→ Selected passage
----------
Aligning gradient-based importances. Selvaraju et al. [niwt] proposed an approach to learn a mapping between gradient-based importances of individual neurons within a deep network (from [gradcam_ijcv]) and class-specific domain knowledge from humans in order to learn classifiers for novel classes. In contrast, we align gradient-based importances to human attention maps to improve network grounding.

3 Preliminaries

While our approach is general-purpose and model agnostic, in this work we take the recent Bottom-up Top-down architecture [anderson_2017] as our base model. A number of works [xu2015show, fang2015captions, you2016image, wu2016encode, lu2017knowing, yang2016stacked, Lu2016] use Top-down attention mechanisms to help fine-grained and multi-stage reasoning, which is shown to be very important for vision and language tasks. Anderson et al. [anderson_2017] propose a variant of the traditional attention mechanism, where instead of attending over convolutional features they show that attending over objects and other salient image regions gives significant improvements in VQA and captioning performance. We briefly describe this architecture below, see [anderson_2017] for full details.
----------
→ Tasks and exercises
1 - Decide whether each statement below agrees with the excerpt on gradient-based importances. Answer yes or no for each, and quote the words from the excerpt that decide it. (a) The approach of Selvaraju et al. was meant to learn classifiers for novel classes. (b) The Bottom-up Top-down architecture serves as the base model in this work. (c) Anderson et al. attend over convolutional features rather than over objects and salient image regions.
2 - Copy from the excerpt on gradient-based importances the part that opens with the words containing "Aligning gradient-based importances." and closes with "improve network grounding.".
3 - Write what comes next in the excerpt on gradient-based importances, starting after its last sentence.

→ Provided data
----------
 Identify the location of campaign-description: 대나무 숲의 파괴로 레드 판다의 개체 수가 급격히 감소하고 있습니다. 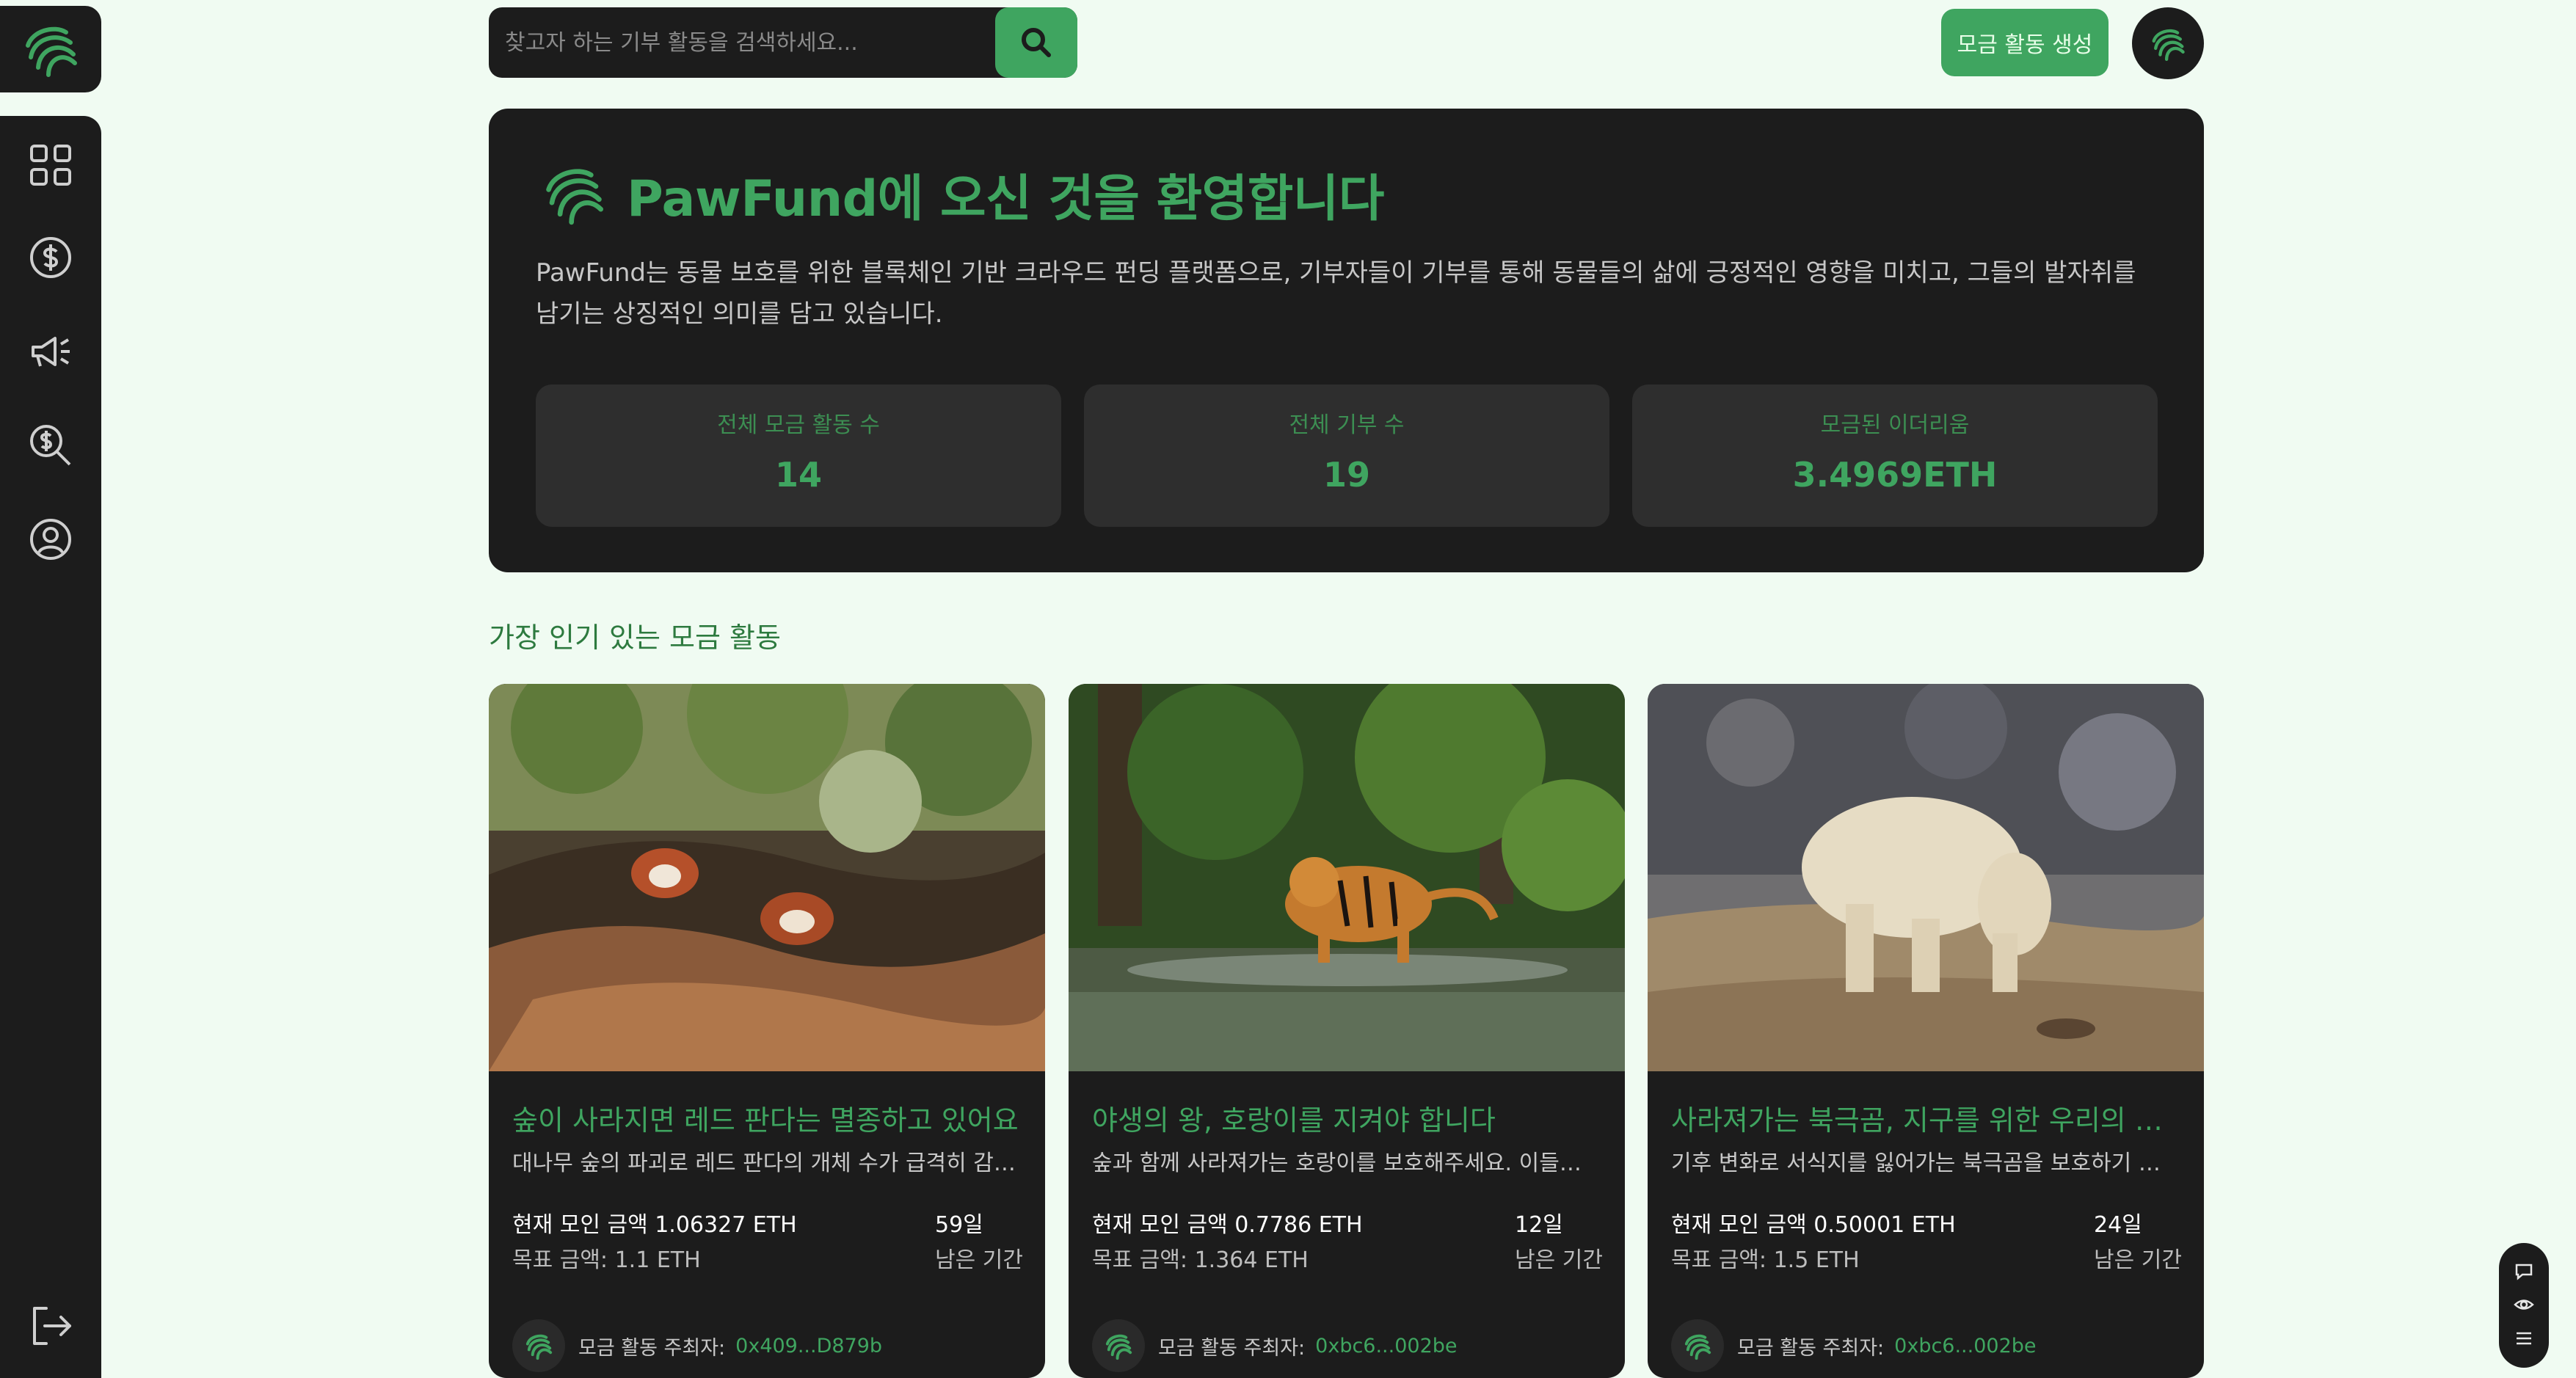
----------
→ Answer section
1 -
(a) Yes: "in order to learn classifiers for novel classes"
(b) Yes: "we take the recent Bottom-up Top-down architecture [anderson_2017] as our base model"
(c) No: "instead of attending over convolutional features they show that attending over objects and other salient image regions gives significant improvements in VQA and captioning performance"

2 -
Aligning gradient-based importances. Selvaraju et al. [niwt] proposed an approach to learn a mapping between gradient-based importances of individual neurons within a deep network (from [gradcam_ijcv]) and class-specific domain knowledge from humans in order to learn classifiers for novel classes. In contrast, we align gradient-based importances to human attention maps to improve network grounding.

3 -
Bottom-Up Top-Down Attention for VQA. As shown in left half of Fig. 2, given an image, the Bottom-up Top-down (UpDown) attention model takes as input up to k image features, each encoding a salient image region. These regions and their features are proposals extracted from Faster-RCNN [girshick2015fast]. The question is encoded using a GRU [cho2014learning] and a soft-attention over each of the k proposal features is computed using the question embedding. The final pooled attention feature is combined with the question feature using a few fully-connected layers which predict the answer.

Bottom-Up Top-Down Attention for Image Captioning. The image captioning model consists of two Long Short-Term Memory (LSTM) networks – an attention LSTM and a language LSTM. The first LSTM layer is a top-down visual attention model whose input at each time step consists of the previous hidden state of the language LSTM, concatenated with the mean-pooled bottom-up proposal features (similar to above) and an encoding of the previously generated word. The output of the attention LSTM does a soft attention over the proposal features. The second LSTM is a language generation LSTM that takes as input the attended features concatenated with the output of the attention LSTM. The language LSTM provides a distribution over the vocabulary of words for the next time step.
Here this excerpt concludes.